DUBLIN (Reuters) – The Irish government on Thursday agreed targets to limit carbon emissions in key sectors of the economy after the leaders of coalition partners the Green Party, Fianna Fail and Fine Gael compromised on a 25% cut for the agricultural sector.
Ireland’s agriculture sector is responsible for around 38% of the country’s greenhouse gas emissions, and the target replaces a range of between 22% and 30% set out in last November’s Climate Action Plan.
Ceilings set for greenhouse gas emissions for other sectors will require a 75% reduction for the electricity sector, a 50% reduction for transport, 40% for residential buildings, and 35% for industry.

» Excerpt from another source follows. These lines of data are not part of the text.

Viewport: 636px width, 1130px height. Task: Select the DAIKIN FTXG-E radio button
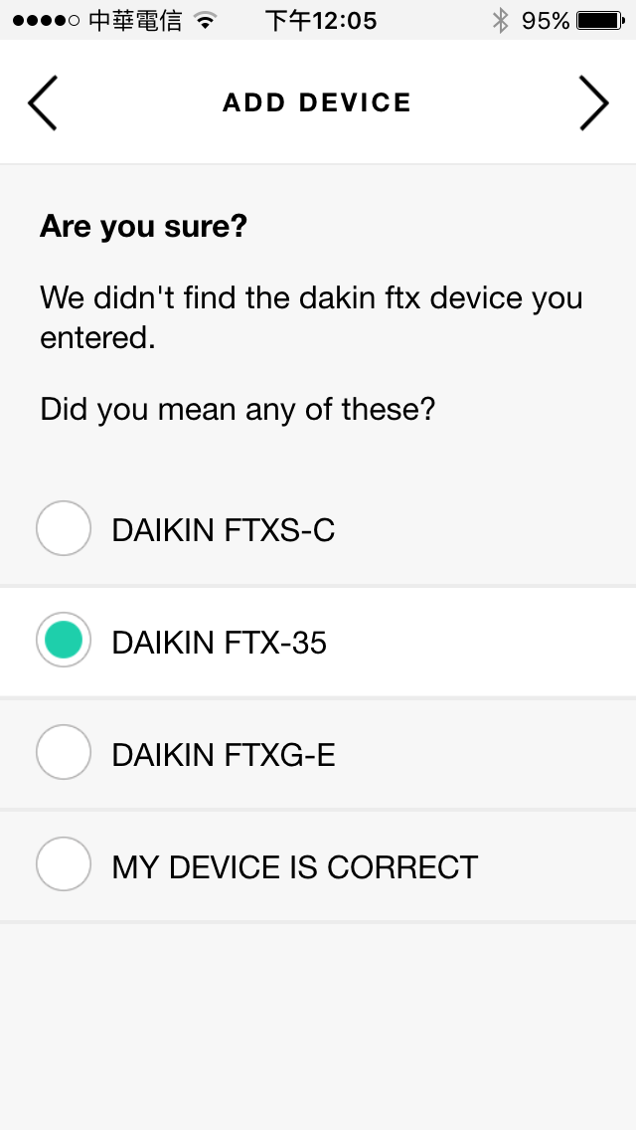(x=64, y=752)
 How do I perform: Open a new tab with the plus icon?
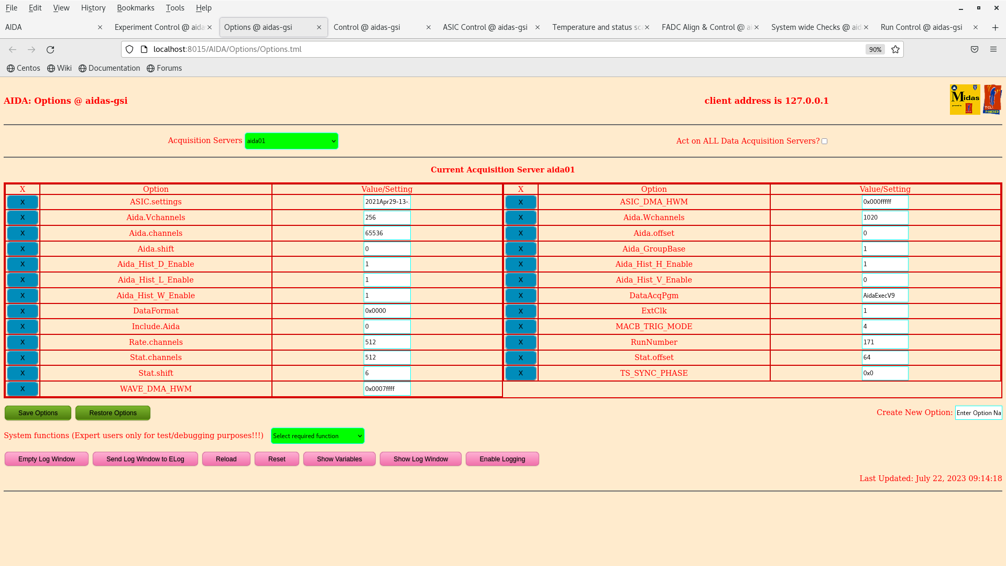click(x=995, y=27)
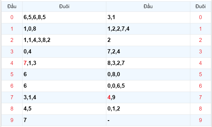Screen dimensions: 212x127
Task: Click the dash cell in row 9
Action: 108,120
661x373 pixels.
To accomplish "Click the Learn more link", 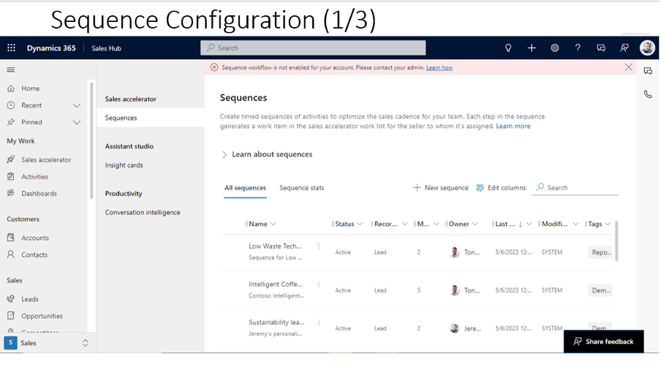I will [x=513, y=126].
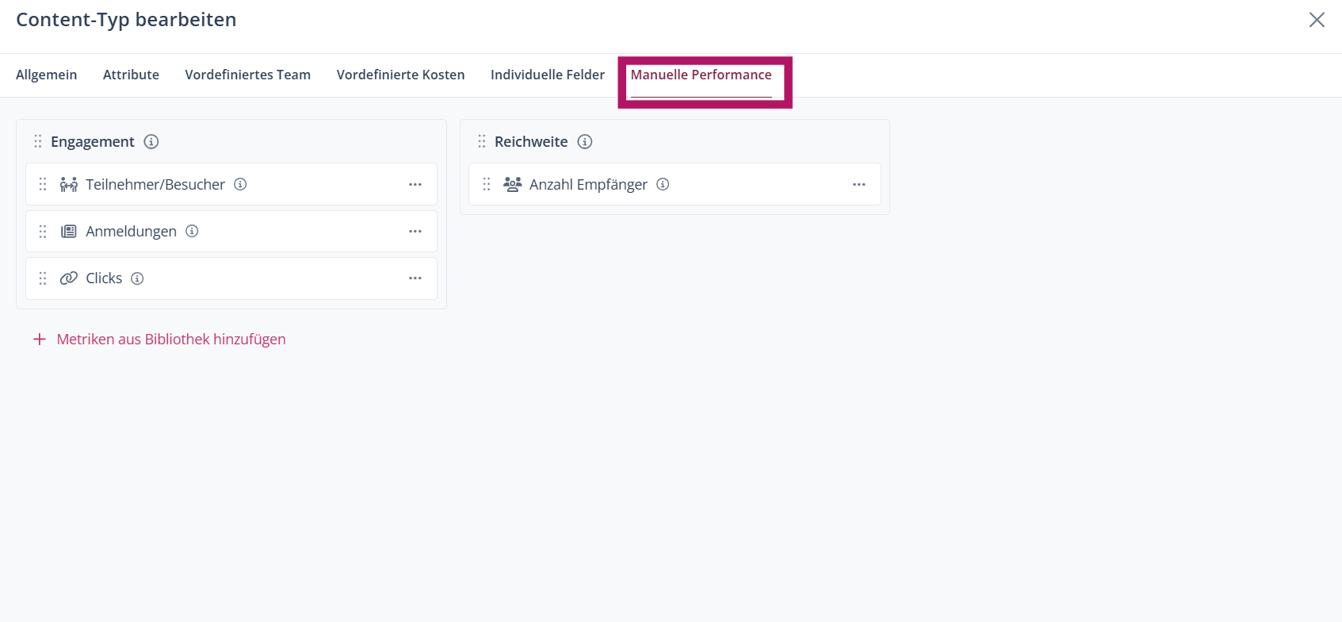This screenshot has width=1342, height=622.
Task: Click the info icon beside Reichweite
Action: (585, 142)
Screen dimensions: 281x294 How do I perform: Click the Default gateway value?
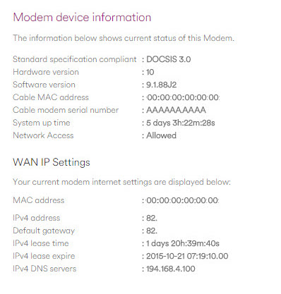(152, 231)
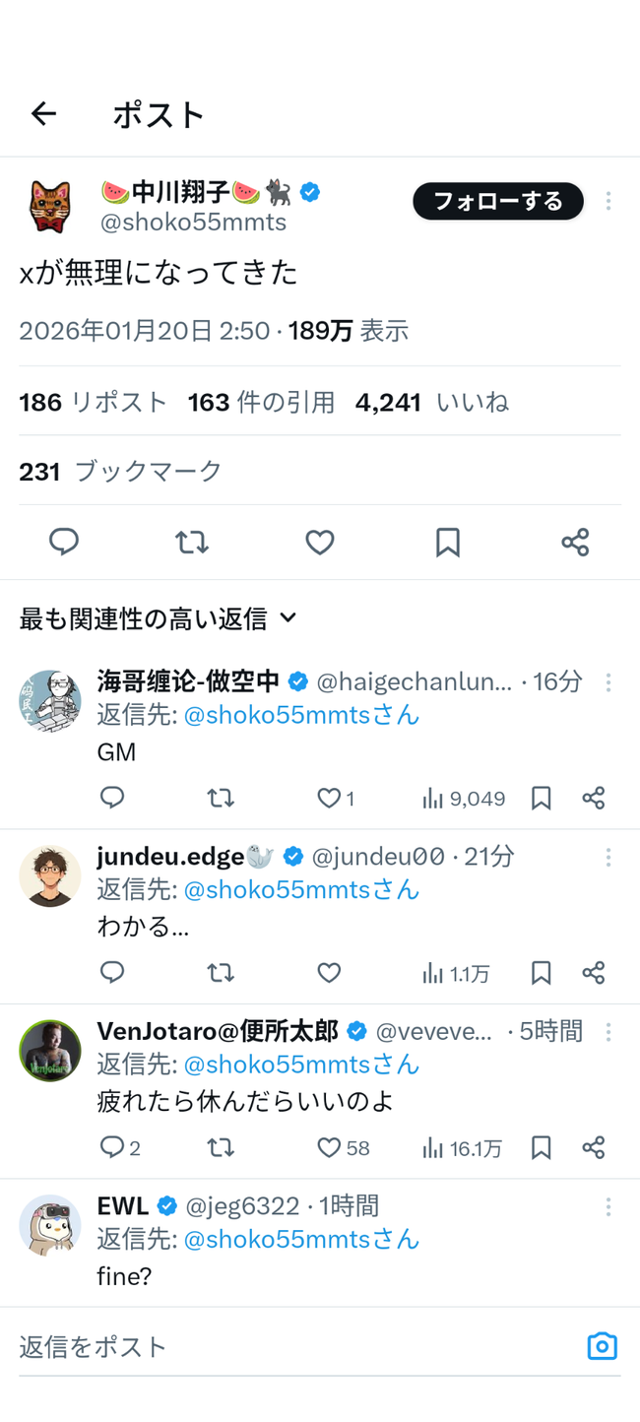Image resolution: width=640 pixels, height=1422 pixels.
Task: Share the post via the share icon
Action: click(575, 542)
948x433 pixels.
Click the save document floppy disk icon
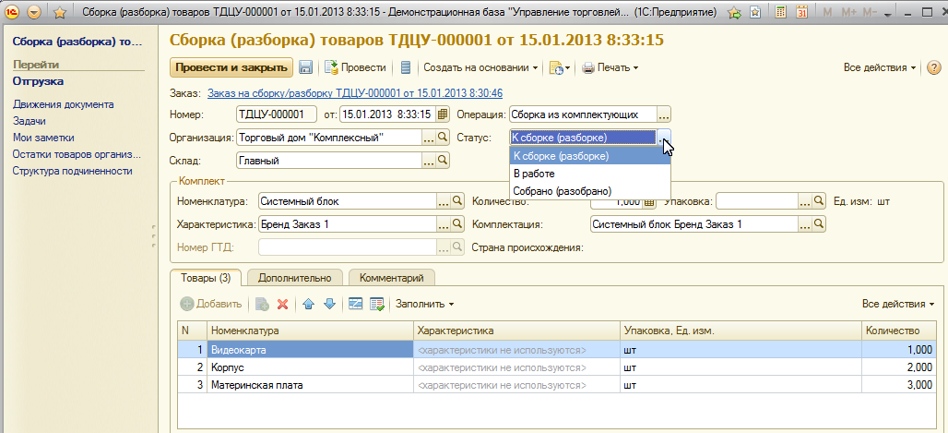pos(305,68)
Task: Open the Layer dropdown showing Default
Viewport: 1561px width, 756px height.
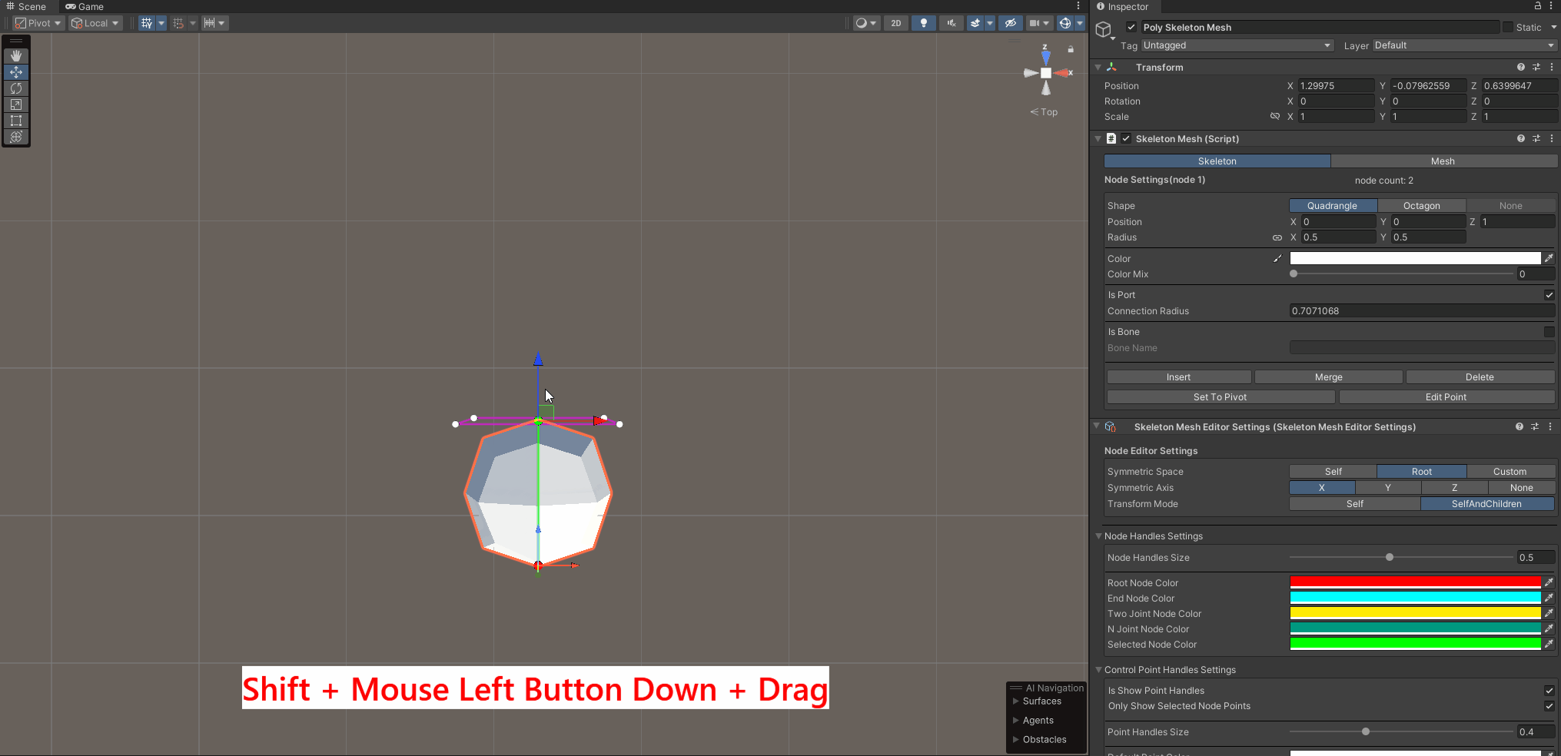Action: [x=1463, y=45]
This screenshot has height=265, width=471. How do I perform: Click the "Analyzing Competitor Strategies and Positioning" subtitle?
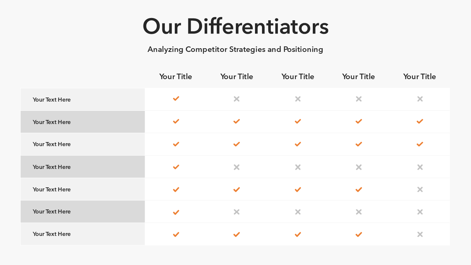(236, 49)
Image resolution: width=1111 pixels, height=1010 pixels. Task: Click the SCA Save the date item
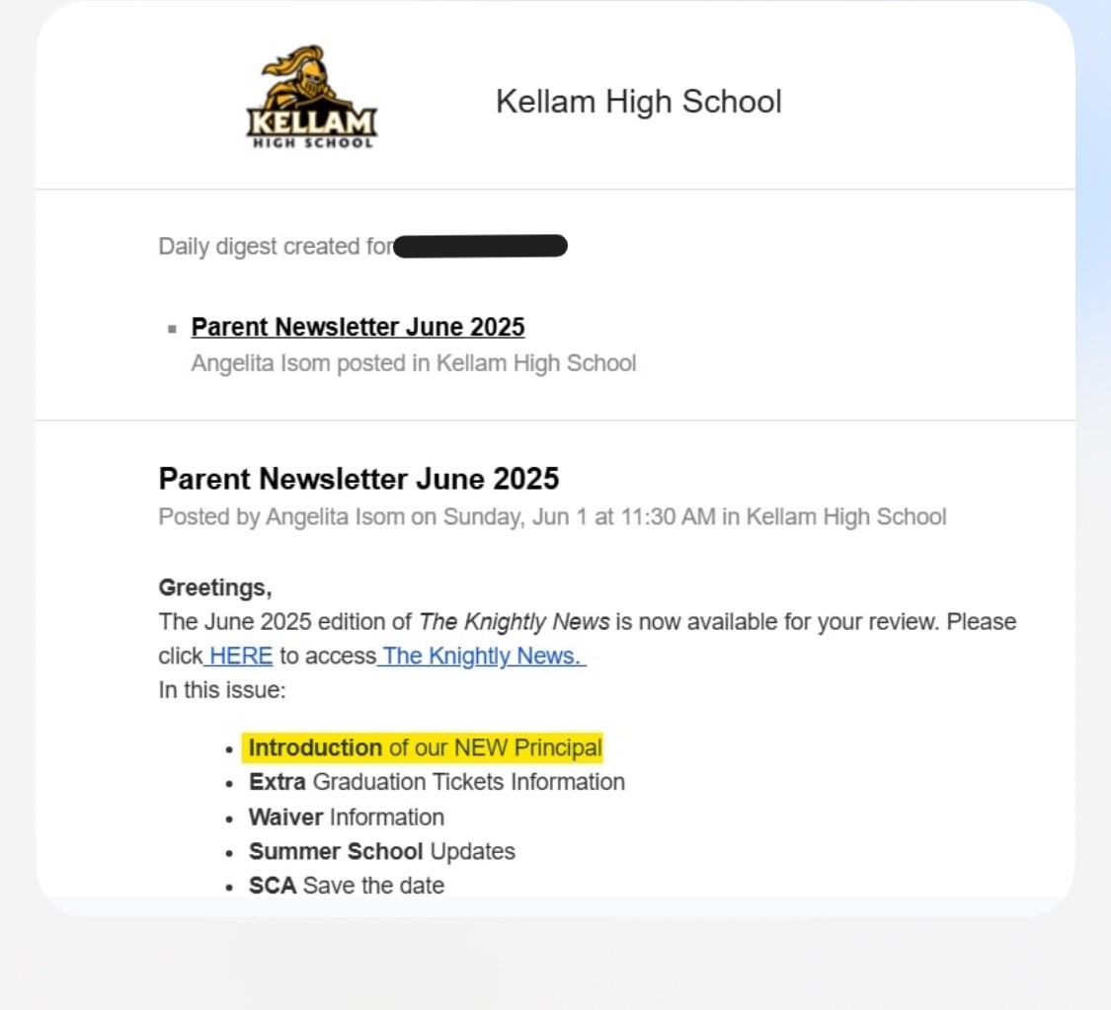point(347,886)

“The targets that have been set today are going to be challenging for all sectors but they are also fair, appropriate and, importantly, based on what is achievable,” Environment Minister Eamon Ryan said in a statement.
The Climate Action Plan apportioned the burden of reducing greenhouse gas emissions by 51% by 2030 by sector, and will require around 125 billion euros ($144 billion) of private and public investment.
It listed around 1,000 measures including a target of one million electric vehicles and upgrading 500,000 homes by 2030 – including by insulating poorly heated houses and installing energy efficient alternatives such as heat pumps.
An additional 500,000 people should switch from driving to walking, cycling or public transport.
Grants, incentives and taxes will be used to nudge individuals towards investing in climate-friendly technology, while the public sector will be banned from purchasing vehicles and heating systems powered by fossil fuels.
Up to 80% of electricity generation should be produced by renewable electricity, much of it from offshore wind, the November report said.